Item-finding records
————

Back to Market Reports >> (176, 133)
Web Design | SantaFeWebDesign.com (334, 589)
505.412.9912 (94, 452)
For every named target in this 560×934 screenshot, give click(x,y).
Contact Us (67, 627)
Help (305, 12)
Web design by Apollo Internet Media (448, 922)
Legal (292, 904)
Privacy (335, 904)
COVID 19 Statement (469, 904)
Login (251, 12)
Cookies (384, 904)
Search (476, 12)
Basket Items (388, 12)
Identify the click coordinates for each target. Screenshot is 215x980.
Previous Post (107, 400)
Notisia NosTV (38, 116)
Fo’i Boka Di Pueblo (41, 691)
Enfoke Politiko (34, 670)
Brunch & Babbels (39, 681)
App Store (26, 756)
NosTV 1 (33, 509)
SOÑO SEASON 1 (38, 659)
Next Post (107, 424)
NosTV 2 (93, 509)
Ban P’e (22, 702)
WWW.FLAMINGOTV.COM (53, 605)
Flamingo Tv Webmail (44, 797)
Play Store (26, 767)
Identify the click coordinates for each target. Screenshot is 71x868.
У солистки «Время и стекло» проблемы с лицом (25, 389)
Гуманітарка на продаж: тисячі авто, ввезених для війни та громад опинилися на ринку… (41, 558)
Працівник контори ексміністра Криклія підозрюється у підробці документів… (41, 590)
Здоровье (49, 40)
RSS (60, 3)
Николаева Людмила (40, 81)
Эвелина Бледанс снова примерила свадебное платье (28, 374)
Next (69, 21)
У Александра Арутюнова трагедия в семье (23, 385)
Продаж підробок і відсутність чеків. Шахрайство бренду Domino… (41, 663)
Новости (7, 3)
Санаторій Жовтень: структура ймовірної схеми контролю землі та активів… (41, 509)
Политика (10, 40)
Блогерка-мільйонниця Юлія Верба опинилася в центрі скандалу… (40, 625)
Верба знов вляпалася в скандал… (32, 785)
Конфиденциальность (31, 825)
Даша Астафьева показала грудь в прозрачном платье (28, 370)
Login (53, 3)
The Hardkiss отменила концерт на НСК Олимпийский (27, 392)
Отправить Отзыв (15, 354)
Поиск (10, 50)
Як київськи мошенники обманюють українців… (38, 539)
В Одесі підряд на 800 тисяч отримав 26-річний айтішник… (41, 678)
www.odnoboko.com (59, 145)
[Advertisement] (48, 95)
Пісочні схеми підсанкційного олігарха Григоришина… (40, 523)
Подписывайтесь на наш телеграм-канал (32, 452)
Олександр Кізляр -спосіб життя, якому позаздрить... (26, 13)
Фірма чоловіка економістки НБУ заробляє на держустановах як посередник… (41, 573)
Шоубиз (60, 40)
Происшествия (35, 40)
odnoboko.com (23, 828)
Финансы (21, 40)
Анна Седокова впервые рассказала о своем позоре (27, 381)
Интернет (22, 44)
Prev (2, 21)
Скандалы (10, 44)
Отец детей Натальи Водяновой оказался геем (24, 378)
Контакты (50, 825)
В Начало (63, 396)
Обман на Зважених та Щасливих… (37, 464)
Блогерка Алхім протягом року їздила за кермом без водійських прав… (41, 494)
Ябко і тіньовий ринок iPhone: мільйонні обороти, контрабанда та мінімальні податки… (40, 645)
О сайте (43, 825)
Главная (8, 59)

————

Copy out the items above word for word, from the first line through the line containing "[Advertisement] (48, 95)", including that line.

Back to Market Reports >> (176, 133)
Web Design | SantaFeWebDesign.com (334, 589)
505.412.9912 (94, 452)
For every named target in this 560×934 screenshot, give click(x,y).
Contact Us (67, 627)
Help (305, 12)
Web design by Apollo Internet Media (448, 922)
Legal (292, 904)
Privacy (335, 904)
COVID 19 Statement (469, 904)
Login (251, 12)
Cookies (384, 904)
Search (476, 12)
Basket Items (388, 12)
Identify the click coordinates for each target. Screenshot is 215x980.
Previous Post (107, 400)
Notisia NosTV (38, 116)
Fo’i Boka Di Pueblo (41, 691)
Enfoke Politiko (34, 670)
Brunch & Babbels (39, 681)
App Store (26, 756)
NosTV 1 (33, 509)
SOÑO SEASON 1 (38, 659)
Next Post (107, 424)
NosTV 2 (93, 509)
Ban P’e (22, 702)
WWW.FLAMINGOTV.COM (53, 605)
Flamingo Tv Webmail (44, 797)
Play Store (26, 767)
Identify the click coordinates for each target. Screenshot is 71x868.
У солистки «Время и стекло» проблемы с лицом (25, 389)
Гуманітарка на продаж: тисячі авто, ввезених для війни та громад опинилися на ринку… (41, 558)
Працівник контори ексміністра Криклія підозрюється у підробці документів… (41, 590)
Здоровье (49, 40)
RSS (60, 3)
Николаева Людмила (40, 81)
Эвелина Бледанс снова примерила свадебное платье (28, 374)
Next (69, 21)
У Александра Арутюнова трагедия в семье (23, 385)
Продаж підробок і відсутність чеків. Шахрайство бренду Domino… (41, 663)
Новости (7, 3)
Санаторій Жовтень: структура ймовірної схеми контролю землі та активів… (41, 509)
Политика (10, 40)
Блогерка-мільйонниця Юлія Верба опинилася в центрі скандалу… (40, 625)
Верба знов вляпалася в скандал… (32, 785)
Конфиденциальность (31, 825)
Даша Астафьева показала грудь в прозрачном платье (28, 370)
Login (53, 3)
The Hardkiss отменила концерт на НСК Олимпийский (27, 392)
Отправить Отзыв (15, 354)
Поиск (10, 50)
Як київськи мошенники обманюють українців… (38, 539)
В Одесі підряд на 800 тисяч отримав 26-річний айтішник… (41, 678)
www.odnoboko.com (59, 145)
[Advertisement] (48, 95)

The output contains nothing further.